Help spread the word, and maybe sign off too :) Malaysian Mommy deserves more than 2months Maternity Leave, for the sake of them and especially for the baby.
Click here to sign the petition and be a part of the campaign. Collection of signatures in support of this petition will end on 6th June 2010.
Excerpt from the letter to our Prime Minister:
The National Union of Bank Employees (Nube) has launched a campaign on March 8 to collect one million signatures in support of its proposal to provide longer maternity leave for women employees in the country.
Its general secretary, J. Solomon, said the campaign, in conjunction with the International Women’s day celebration, was aimed at getting the government to amend the Employment Act 1955 to increase the maternity leave from 60 days to 90 days in line with the practice in other Asean countries.
He said Nube would also invite trade unionists, representatives from the International Labour Organisation (ILO) and womens’ organisations, medical professionals, academicians, relevant government agencies and the media for various programmes during the campaign period.
He said Nube believed that an increased entitlement would be the greatest gift to Malaysia’s 5.1 million women employees from Prime Minister Datuk Seri Najib Tun Razak, who had been sympathetic to the weaker and underprivileged groups in promoting his 1Malaysia concept.

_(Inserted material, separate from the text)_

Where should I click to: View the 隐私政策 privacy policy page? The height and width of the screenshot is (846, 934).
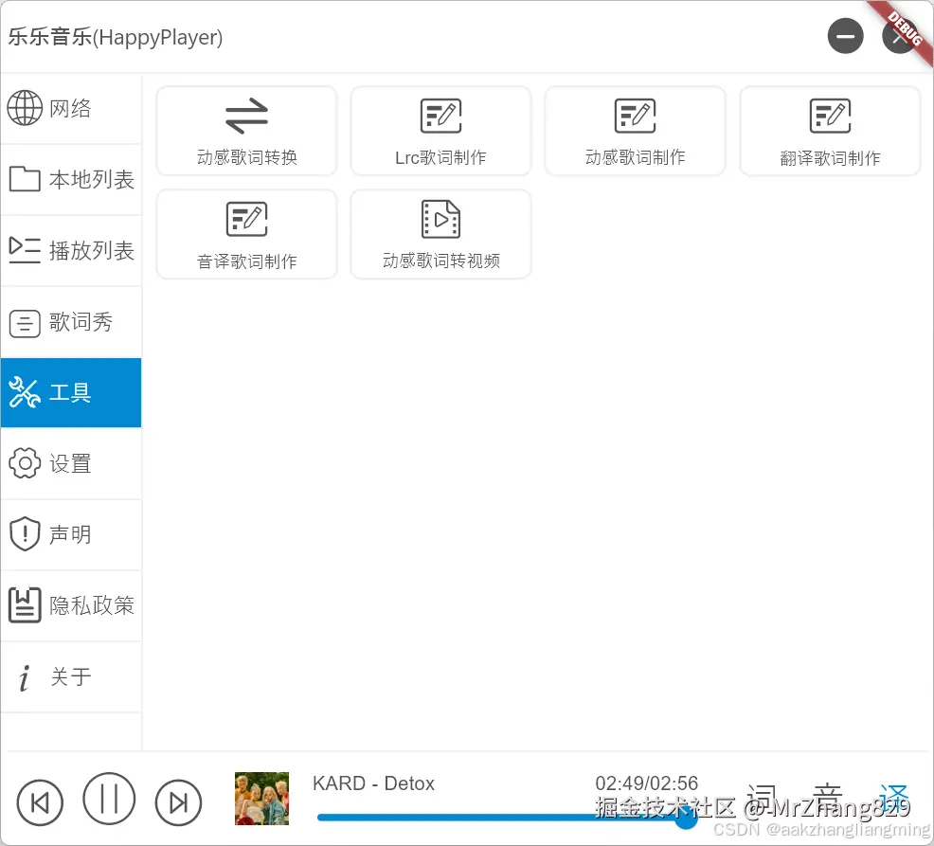[x=71, y=605]
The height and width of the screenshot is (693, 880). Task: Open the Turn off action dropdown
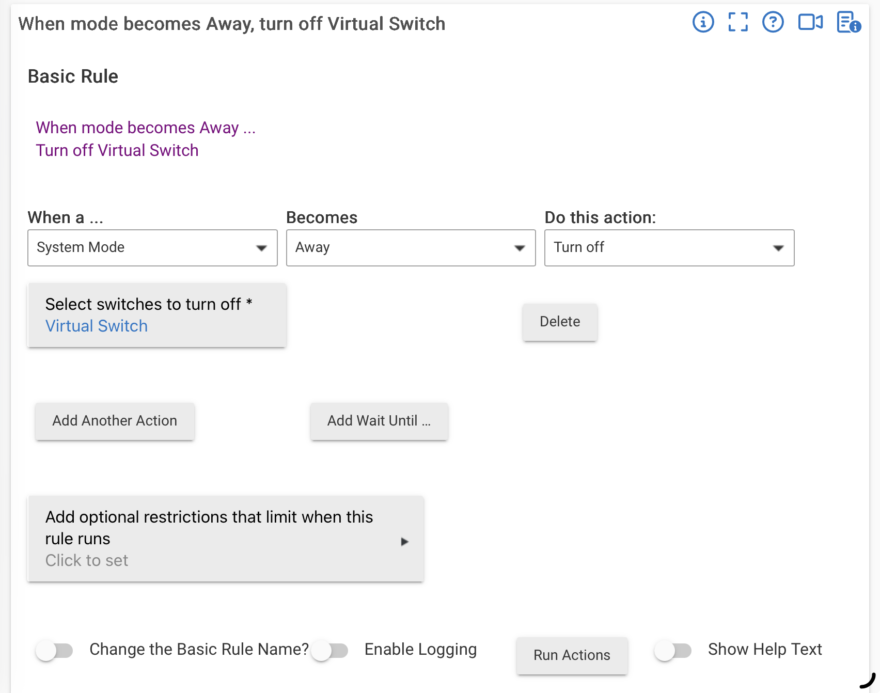(x=669, y=248)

Statutory maternity leave in Southeast Asia:
Singapore – 112 days (16 weeks)Thailand – 90 days (3 months)Cambodia – 90 daysIndonesia – 90 daysMalaysia – 60 days
Some Southeast Asian countries even provide breastfeeding and child care protection. For example a mother in Singapore gets up to 12 months leave to breastfeed and care for her newborn. In Cambodia, companies are obliged to grant a new mother a 30-minute break twice daily to breastfeed her child. Those with more than 100 women workers have to provide nursing rooms and day care centers, with the cost of childcare borne by the company. Indonesian employers meanwhile are required to provide a suitable place for breastfeeding mothers to nurse their children during work hours.
These are but some of the instances of protection for women workers afforded under the ILO convention.
Malaysia, unfortunately, is lagging far behind and there is a pressing need to amend the relevant provision in the Employment Act 1955.
The 60-day paid maternity leave is simply not enough for most Malaysian women.
Why? A women who goes through the delivery of a child suffers not just physically but emotionally and mental too.